For me, the start of 2025 was a stressful and unpredictable time. Without getting too into-the-weeds on my personal situation: I was working toward a very important life-changing goal and knew roughly what I needed to do, but it was something I’d never done before and a lot of the particulars were outside my control. There were significant aspects of it where I just had to wait and hope. (Everything has turned out fine so far, by the way, and I am in a much less stressful place now.)

At the same time, I suddenly found myself drawn to incremental games more than ever before. Sometimes also called “idle games” or “clicker games”, these are games where the central mechanic is Number Go Up. Typically, you accumulate a resource by clicking, and then spend that resource on various ways to make Number Go Up faster, such as increasing the amount of resource rewarded by each click or making it so that the resource is also accumulated passively over time. A ton of games have built on this basic formula in a lot of varied and interesting ways, but that’s the heart of the genre.

That means these games are more directly about progress itself than most games (heck, the generally-accepted “first” incremental game is called “Progress Quest”). And that progress is clear (you can see Number and watch how fast it Go Up), player-driven (it’s your own actions or choices that make Number Go Up), and inevitable (there’s some challenge to figuring out the best sequence of actions to make Number Go Up as fast as possible, but as long as you keep doing things Number will Go Up).

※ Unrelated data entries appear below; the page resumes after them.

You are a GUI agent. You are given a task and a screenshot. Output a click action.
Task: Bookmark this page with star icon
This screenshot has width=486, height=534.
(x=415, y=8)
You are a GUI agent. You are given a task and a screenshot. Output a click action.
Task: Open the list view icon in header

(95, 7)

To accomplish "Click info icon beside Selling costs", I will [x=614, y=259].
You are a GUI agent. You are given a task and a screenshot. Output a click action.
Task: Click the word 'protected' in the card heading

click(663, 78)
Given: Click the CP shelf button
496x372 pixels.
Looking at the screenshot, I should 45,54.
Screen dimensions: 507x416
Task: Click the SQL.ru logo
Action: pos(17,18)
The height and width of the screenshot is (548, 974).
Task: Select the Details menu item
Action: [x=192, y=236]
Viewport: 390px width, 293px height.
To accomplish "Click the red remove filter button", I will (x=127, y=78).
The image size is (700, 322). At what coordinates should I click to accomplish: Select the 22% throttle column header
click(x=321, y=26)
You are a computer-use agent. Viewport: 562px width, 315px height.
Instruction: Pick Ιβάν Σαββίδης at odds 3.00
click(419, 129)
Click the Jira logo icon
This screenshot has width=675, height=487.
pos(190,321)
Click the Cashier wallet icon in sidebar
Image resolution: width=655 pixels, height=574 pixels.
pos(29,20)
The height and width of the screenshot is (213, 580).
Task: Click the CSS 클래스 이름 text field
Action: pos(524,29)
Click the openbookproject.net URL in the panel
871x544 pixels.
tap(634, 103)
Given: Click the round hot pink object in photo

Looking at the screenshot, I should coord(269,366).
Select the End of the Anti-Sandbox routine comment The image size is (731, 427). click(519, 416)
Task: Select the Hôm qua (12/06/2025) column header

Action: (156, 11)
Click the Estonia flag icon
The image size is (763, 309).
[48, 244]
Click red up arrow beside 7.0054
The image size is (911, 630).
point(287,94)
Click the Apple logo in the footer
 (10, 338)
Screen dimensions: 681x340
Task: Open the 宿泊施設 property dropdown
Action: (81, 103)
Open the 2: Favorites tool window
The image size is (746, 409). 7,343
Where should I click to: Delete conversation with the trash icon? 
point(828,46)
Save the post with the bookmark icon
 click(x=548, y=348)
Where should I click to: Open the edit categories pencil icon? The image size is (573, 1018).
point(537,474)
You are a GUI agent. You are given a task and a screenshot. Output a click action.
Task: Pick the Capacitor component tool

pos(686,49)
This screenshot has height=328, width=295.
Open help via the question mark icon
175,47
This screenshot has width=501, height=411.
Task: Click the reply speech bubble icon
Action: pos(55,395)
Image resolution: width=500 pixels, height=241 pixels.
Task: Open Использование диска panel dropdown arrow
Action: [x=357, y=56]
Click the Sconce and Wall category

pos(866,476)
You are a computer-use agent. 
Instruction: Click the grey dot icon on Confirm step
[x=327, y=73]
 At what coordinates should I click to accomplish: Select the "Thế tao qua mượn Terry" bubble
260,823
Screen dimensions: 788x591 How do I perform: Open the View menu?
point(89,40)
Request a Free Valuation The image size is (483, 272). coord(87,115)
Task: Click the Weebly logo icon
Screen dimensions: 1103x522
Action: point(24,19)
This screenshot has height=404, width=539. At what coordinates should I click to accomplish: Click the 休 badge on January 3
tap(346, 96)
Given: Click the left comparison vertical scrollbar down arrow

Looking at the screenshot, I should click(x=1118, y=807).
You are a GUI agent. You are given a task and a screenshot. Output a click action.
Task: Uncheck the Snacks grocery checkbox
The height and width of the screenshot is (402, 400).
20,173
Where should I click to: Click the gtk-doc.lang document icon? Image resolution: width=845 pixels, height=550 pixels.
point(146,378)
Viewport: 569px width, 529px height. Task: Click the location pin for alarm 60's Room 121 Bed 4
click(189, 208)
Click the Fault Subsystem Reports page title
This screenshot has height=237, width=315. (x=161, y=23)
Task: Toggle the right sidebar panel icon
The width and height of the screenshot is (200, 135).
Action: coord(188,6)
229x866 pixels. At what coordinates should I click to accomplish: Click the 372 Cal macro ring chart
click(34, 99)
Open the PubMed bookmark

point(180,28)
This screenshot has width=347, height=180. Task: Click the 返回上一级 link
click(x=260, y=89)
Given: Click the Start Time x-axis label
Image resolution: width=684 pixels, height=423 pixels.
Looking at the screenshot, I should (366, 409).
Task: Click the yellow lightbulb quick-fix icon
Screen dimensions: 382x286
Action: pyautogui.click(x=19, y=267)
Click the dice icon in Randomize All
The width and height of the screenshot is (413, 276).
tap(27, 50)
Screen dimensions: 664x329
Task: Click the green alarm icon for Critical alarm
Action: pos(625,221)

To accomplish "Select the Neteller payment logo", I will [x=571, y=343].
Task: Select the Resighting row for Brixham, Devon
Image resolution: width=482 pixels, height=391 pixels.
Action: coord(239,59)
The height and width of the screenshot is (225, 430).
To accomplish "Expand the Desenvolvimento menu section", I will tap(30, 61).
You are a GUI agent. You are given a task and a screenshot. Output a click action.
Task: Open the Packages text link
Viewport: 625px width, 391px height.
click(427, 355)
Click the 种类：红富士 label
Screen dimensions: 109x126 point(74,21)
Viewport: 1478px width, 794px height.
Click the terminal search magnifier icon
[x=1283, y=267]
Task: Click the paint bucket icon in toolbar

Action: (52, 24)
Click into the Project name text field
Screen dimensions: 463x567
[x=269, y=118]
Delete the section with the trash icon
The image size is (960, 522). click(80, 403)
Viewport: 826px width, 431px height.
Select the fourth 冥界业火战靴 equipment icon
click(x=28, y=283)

In thinking about this, I am reminded of Bennett Foddy’s introduction to Getting Over It, in which he contrasts his game to ones that are “empowering” and “inch you steadily forward”. And while there is definitely a place for games that reject that paradigm, there’s also a place for games that embrace it.

Incremental games helped me avoid feeling powerless at a time when I couldn’t tell if I was moving in the direction I needed to go. I’m grateful for them.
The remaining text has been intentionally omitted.